LEV III. The LEV III standards are designed to reduce the emissions of NOx+NMOG by 75% by 2025. The average NMOG+NOx emissions from light-duty vehicles will be reduced to SULEV levels (0.030 g/mi), equivalent to the EPA Tier 2 Bin 2. The LEV III standards would phase-in a new 150,000 miles durability requirement, compared to the current 120,000 miles.
Most of the provisions in this formal LEV III proposal are consistent with the LEV III discussion paper released in February 2010. However, the ARB dropped the solid particle number (SPN) emission limit, recommended earlier as an option. The reason for the withdrawal, while not entirely clear, might have been the harmonization of California LEV III testing requirements with those of the EPA Tier 3 regulation, currently under development.
The LEV III proposal includes new, very stringent PM mass limits. For passenger cars, a PM emission limit of 0.003 g/mi is phased-in over 2017-2024, and a 0.001 g/mi limit over 2025-2028.
GHG Emission Standards. The proposed new standard drops GHG emissions to 166 g/mi by 2025, a reduction of 34% compared to 2016 levels. The proposal appears to be closely aligned with the recent federal GHG emissions and fuel economy proposal by the EPA/NHTSA.
The current California GHG emission regulations are aligned with the federal requirements and give manufacturers a convenient option to comply with one set of rules nationwide. However, the role that may have been played by California in the development of federal fuel economy regulations is currently under investigation by the US Congress.
ZEV Regulation.
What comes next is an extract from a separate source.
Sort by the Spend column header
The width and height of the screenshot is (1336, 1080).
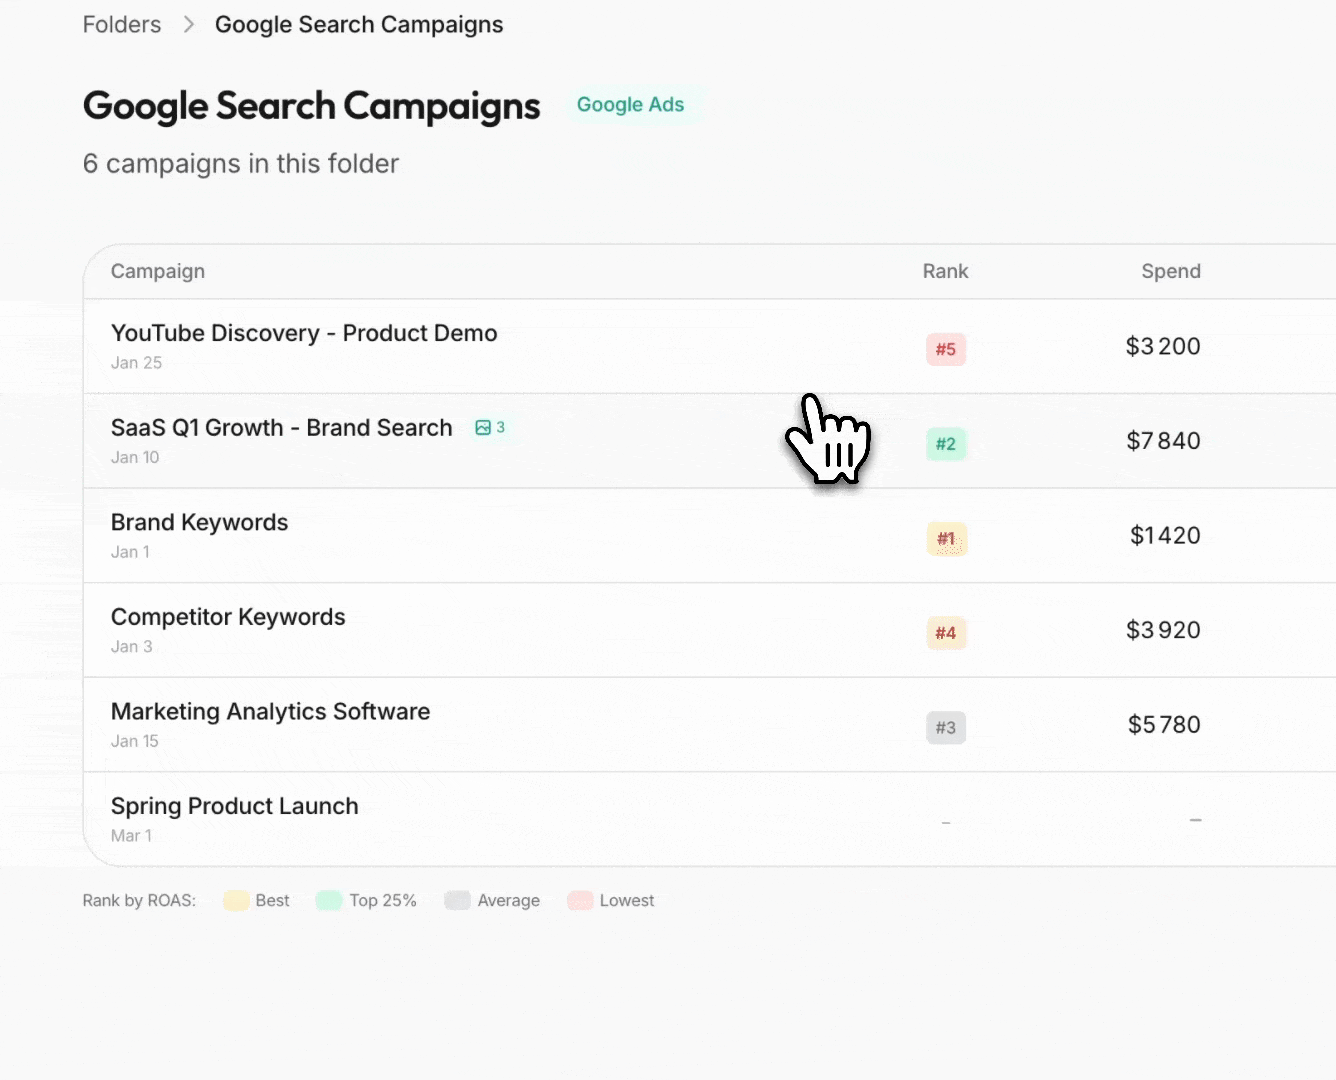(1170, 271)
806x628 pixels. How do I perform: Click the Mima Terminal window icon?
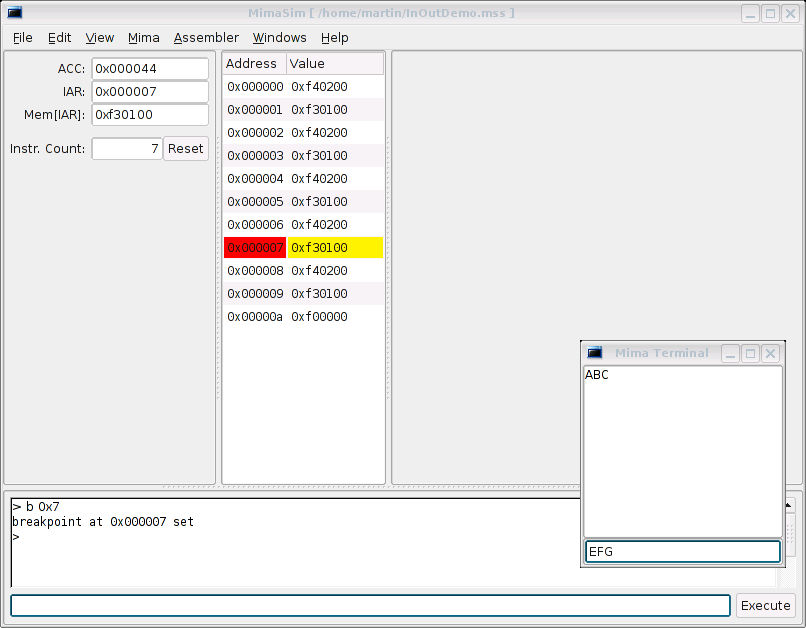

This regulation builds on the program in place since 1990. It is designed to increase ZEV production and to place California on a path to reduce GHG emissions by 80% by 2050. To achieve that goal, 87% of cars on the road in 2050 would need to be full zero-emission vehicles.
The ZEV regulation is designed to result in 1.4 million ZEVs on the road by 2025 and 15.4% of new vehicle sales in that year. The ZEV amendments also include a provision that allows automakers that substantially over comply with their national GHG emission requirements across their entire fleet to offset their ZEV requirement.
Clean Fuel Outlets. This regulation would require the construction of hydrogen fueling stations to support the commercialization of hydrogen fuel cell vehicles planned by five vehicle manufacturers by 2015.